Problem requirements:
Turn the lines below into a numbered list, leaving out any blank lines.

________________________

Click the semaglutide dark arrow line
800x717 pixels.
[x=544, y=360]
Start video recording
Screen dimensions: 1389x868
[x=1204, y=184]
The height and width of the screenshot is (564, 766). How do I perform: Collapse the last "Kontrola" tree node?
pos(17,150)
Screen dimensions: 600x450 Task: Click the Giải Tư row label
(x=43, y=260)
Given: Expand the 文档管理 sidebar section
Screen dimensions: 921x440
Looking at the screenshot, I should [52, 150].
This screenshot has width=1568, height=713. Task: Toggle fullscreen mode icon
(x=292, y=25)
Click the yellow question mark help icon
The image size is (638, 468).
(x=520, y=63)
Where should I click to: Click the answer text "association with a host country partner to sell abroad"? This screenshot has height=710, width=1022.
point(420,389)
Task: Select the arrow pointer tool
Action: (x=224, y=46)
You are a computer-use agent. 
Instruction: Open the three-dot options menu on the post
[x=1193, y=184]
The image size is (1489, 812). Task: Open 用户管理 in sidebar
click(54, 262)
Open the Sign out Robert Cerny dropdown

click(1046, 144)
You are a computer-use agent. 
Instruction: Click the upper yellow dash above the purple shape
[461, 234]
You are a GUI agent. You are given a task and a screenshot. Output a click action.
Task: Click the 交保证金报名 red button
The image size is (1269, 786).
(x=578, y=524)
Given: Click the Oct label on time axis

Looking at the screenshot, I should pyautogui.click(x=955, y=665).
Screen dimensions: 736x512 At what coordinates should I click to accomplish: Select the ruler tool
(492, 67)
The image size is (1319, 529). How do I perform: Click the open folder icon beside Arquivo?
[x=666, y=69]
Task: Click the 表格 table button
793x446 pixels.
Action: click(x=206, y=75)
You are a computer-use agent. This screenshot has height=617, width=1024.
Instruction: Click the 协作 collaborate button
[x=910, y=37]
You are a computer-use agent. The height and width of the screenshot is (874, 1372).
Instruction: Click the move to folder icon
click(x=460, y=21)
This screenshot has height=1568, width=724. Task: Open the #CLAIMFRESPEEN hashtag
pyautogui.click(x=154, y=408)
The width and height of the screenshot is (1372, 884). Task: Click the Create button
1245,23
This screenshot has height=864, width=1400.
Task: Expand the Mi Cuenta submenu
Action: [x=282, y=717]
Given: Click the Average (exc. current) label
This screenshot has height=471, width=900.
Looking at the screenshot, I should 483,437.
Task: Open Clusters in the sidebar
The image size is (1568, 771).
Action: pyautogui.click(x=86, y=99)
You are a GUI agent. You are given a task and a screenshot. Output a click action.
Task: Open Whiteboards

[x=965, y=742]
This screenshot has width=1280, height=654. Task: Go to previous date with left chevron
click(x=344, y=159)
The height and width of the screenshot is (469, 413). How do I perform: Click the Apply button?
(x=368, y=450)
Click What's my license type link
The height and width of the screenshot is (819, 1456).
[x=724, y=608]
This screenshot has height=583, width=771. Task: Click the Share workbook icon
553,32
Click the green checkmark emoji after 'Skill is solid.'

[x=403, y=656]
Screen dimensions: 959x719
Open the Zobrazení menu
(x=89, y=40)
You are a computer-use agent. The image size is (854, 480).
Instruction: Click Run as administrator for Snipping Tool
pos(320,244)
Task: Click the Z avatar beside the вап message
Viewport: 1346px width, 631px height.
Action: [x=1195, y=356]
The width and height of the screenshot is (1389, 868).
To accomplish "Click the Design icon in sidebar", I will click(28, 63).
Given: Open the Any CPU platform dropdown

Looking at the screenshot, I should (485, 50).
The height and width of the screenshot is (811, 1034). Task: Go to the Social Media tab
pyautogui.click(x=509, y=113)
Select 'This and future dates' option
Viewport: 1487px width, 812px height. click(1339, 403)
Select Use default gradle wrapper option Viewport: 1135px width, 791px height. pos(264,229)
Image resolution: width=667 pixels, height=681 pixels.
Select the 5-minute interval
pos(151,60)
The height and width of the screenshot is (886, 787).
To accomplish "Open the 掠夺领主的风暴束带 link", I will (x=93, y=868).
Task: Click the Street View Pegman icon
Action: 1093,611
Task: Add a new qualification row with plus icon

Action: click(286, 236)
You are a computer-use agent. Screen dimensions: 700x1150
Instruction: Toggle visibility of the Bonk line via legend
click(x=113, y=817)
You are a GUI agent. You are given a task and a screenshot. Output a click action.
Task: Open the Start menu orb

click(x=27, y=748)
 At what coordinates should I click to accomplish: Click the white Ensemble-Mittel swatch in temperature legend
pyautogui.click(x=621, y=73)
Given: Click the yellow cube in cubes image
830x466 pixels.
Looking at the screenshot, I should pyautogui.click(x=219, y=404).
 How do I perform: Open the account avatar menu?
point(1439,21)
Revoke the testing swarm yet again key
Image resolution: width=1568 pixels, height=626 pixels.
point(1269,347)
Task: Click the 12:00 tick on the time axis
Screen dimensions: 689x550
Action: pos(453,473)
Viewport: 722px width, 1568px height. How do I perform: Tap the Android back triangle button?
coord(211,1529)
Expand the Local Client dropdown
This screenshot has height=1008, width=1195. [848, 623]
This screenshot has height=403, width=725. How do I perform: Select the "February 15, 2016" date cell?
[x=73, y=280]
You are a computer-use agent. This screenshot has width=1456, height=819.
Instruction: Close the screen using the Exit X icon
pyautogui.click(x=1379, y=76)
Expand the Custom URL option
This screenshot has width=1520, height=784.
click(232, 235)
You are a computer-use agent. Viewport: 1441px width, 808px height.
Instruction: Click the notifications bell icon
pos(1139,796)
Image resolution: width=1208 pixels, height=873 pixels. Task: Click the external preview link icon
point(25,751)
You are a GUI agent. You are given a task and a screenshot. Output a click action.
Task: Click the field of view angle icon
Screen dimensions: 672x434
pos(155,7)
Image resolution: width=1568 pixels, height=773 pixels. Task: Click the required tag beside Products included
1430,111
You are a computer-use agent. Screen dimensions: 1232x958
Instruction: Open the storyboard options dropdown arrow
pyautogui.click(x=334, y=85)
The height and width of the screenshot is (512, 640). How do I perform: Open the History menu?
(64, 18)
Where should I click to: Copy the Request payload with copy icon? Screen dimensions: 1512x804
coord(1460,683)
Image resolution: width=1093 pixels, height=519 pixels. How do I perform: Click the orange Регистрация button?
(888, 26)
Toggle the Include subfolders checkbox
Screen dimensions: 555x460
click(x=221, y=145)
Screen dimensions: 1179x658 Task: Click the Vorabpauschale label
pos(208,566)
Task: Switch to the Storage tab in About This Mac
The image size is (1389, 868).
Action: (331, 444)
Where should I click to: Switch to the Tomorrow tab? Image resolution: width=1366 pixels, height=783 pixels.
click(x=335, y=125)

________________________

Task response:
1. Click the semaglutide dark arrow line
2. 800x717 pixels.
3. [x=544, y=360]
4. Start video recording
5. Screen dimensions: 1389x868
6. [x=1204, y=184]
7. The height and width of the screenshot is (564, 766). How do I perform: Collapse the last "Kontrola" tree node?
8. pos(17,150)
9. Screen dimensions: 600x450 Task: Click the Giải Tư row label
10. (x=43, y=260)
11. Given: Expand the 文档管理 sidebar section
12. Screen dimensions: 921x440
13. Looking at the screenshot, I should [52, 150].
14. This screenshot has width=1568, height=713. Task: Toggle fullscreen mode icon
15. (x=292, y=25)
16. Click the yellow question mark help icon
17. The image size is (638, 468).
18. (x=520, y=63)
19. Where should I click to: Click the answer text "association with a host country partner to sell abroad"? This screenshot has height=710, width=1022.
20. point(420,389)
21. Task: Select the arrow pointer tool
22. Action: (x=224, y=46)
23. You are a computer-use agent. 
24. Instruction: Open the three-dot options menu on the post
25. [x=1193, y=184]
26. The image size is (1489, 812). Task: Open 用户管理 in sidebar
27. click(54, 262)
28. Open the Sign out Robert Cerny dropdown
29. click(1046, 144)
30. You are a computer-use agent. 
31. Instruction: Click the upper yellow dash above the purple shape
32. [461, 234]
33. You are a GUI agent. You are given a task and a screenshot. Output a click action.
34. Task: Click the 交保证金报名 red button
35. The image size is (1269, 786).
36. (x=578, y=524)
37. Given: Click the Oct label on time axis
38. Looking at the screenshot, I should pyautogui.click(x=955, y=665).
39. Screen dimensions: 736x512 At what coordinates should I click to accomplish: Select the ruler tool
40. (492, 67)
41. The image size is (1319, 529). How do I perform: Click the open folder icon beside Arquivo?
42. [x=666, y=69]
43. Task: Click the 表格 table button
44. 793x446 pixels.
45. Action: click(x=206, y=75)
46. You are a computer-use agent. This screenshot has height=617, width=1024.
47. Instruction: Click the 协作 collaborate button
48. [x=910, y=37]
49. You are a computer-use agent. The height and width of the screenshot is (874, 1372).
50. Instruction: Click the move to folder icon
51. click(x=460, y=21)
52. This screenshot has height=1568, width=724. Task: Open the #CLAIMFRESPEEN hashtag
53. pyautogui.click(x=154, y=408)
54. The width and height of the screenshot is (1372, 884). Task: Click the Create button
55. 1245,23
56. This screenshot has height=864, width=1400.
57. Task: Expand the Mi Cuenta submenu
58. Action: [x=282, y=717]
59. Given: Click the Average (exc. current) label
60. This screenshot has height=471, width=900.
61. Looking at the screenshot, I should 483,437.
62. Task: Open Clusters in the sidebar
63. The image size is (1568, 771).
64. Action: pyautogui.click(x=86, y=99)
65. You are a GUI agent. You are given a task and a screenshot. Output a click action.
66. Task: Open Whiteboards
67. [x=965, y=742]
68. This screenshot has width=1280, height=654. Task: Go to previous date with left chevron
69. click(x=344, y=159)
70. The height and width of the screenshot is (469, 413). How do I perform: Click the Apply button?
71. (x=368, y=450)
72. Click What's my license type link
73. The height and width of the screenshot is (819, 1456).
74. [x=724, y=608]
75. This screenshot has height=583, width=771. Task: Click the Share workbook icon
76. 553,32
77. Click the green checkmark emoji after 'Skill is solid.'
78. [x=403, y=656]
79. Screen dimensions: 959x719
80. Open the Zobrazení menu
81. (x=89, y=40)
82. You are a computer-use agent. The image size is (854, 480).
83. Instruction: Click Run as administrator for Snipping Tool
84. pos(320,244)
85. Task: Click the Z avatar beside the вап message
86. Viewport: 1346px width, 631px height.
87. Action: [x=1195, y=356]
88. The width and height of the screenshot is (1389, 868).
89. To accomplish "Click the Design icon in sidebar", I will click(28, 63).
90. Given: Open the Any CPU platform dropdown
91. Looking at the screenshot, I should (485, 50).
92. The height and width of the screenshot is (811, 1034). Task: Go to the Social Media tab
93. pyautogui.click(x=509, y=113)
94. Select 'This and future dates' option
95. Viewport: 1487px width, 812px height. click(1339, 403)
96. Select Use default gradle wrapper option Viewport: 1135px width, 791px height. pos(264,229)
97. Image resolution: width=667 pixels, height=681 pixels.
98. Select the 5-minute interval
99. pos(151,60)
100. The height and width of the screenshot is (886, 787).
101. To accomplish "Open the 掠夺领主的风暴束带 link", I will (x=93, y=868).
102. Task: Click the Street View Pegman icon
103. Action: 1093,611
104. Task: Add a new qualification row with plus icon
105. Action: click(286, 236)
106. You are a computer-use agent. Screen dimensions: 700x1150
107. Instruction: Toggle visibility of the Bonk line via legend
108. click(x=113, y=817)
109. You are a GUI agent. You are given a task and a screenshot. Output a click action.
110. Task: Open the Start menu orb
111. click(x=27, y=748)
112.  At what coordinates should I click to accomplish: Click the white Ensemble-Mittel swatch in temperature legend
113. pyautogui.click(x=621, y=73)
114. Given: Click the yellow cube in cubes image
115. 830x466 pixels.
116. Looking at the screenshot, I should pyautogui.click(x=219, y=404).
117.  How do I perform: Open the account avatar menu?
118. point(1439,21)
119. Revoke the testing swarm yet again key
120. Image resolution: width=1568 pixels, height=626 pixels.
121. point(1269,347)
122. Task: Click the 12:00 tick on the time axis
123. Screen dimensions: 689x550
124. Action: pos(453,473)
125. Viewport: 722px width, 1568px height. How do I perform: Tap the Android back triangle button?
126. coord(211,1529)
127. Expand the Local Client dropdown
128. This screenshot has height=1008, width=1195. [848, 623]
129. This screenshot has height=403, width=725. How do I perform: Select the "February 15, 2016" date cell?
130. [x=73, y=280]
131. You are a computer-use agent. This screenshot has width=1456, height=819.
132. Instruction: Close the screen using the Exit X icon
133. pyautogui.click(x=1379, y=76)
134. Expand the Custom URL option
135. This screenshot has width=1520, height=784.
136. click(232, 235)
137. You are a computer-use agent. Viewport: 1441px width, 808px height.
138. Instruction: Click the notifications bell icon
139. pos(1139,796)
140. Image resolution: width=1208 pixels, height=873 pixels. Task: Click the external preview link icon
141. point(25,751)
142. You are a GUI agent. You are given a task and a screenshot. Output a click action.
143. Task: Click the field of view angle icon
144. Screen dimensions: 672x434
145. pos(155,7)
146. Image resolution: width=1568 pixels, height=773 pixels. Task: Click the required tag beside Products included
147. 1430,111
148. You are a computer-use agent. Screen dimensions: 1232x958
149. Instruction: Open the storyboard options dropdown arrow
150. pyautogui.click(x=334, y=85)
151. The height and width of the screenshot is (512, 640). How do I perform: Open the History menu?
152. (64, 18)
153. Where should I click to: Copy the Request payload with copy icon? Screen dimensions: 1512x804
154. coord(1460,683)
155. Image resolution: width=1093 pixels, height=519 pixels. How do I perform: Click the orange Регистрация button?
156. (888, 26)
157. Toggle the Include subfolders checkbox
158. Screen dimensions: 555x460
159. click(x=221, y=145)
160. Screen dimensions: 1179x658 Task: Click the Vorabpauschale label
161. pos(208,566)
162. Task: Switch to the Storage tab in About This Mac
163. The image size is (1389, 868).
164. Action: (331, 444)
165. Where should I click to: Switch to the Tomorrow tab? Image resolution: width=1366 pixels, height=783 pixels.
166. click(x=335, y=125)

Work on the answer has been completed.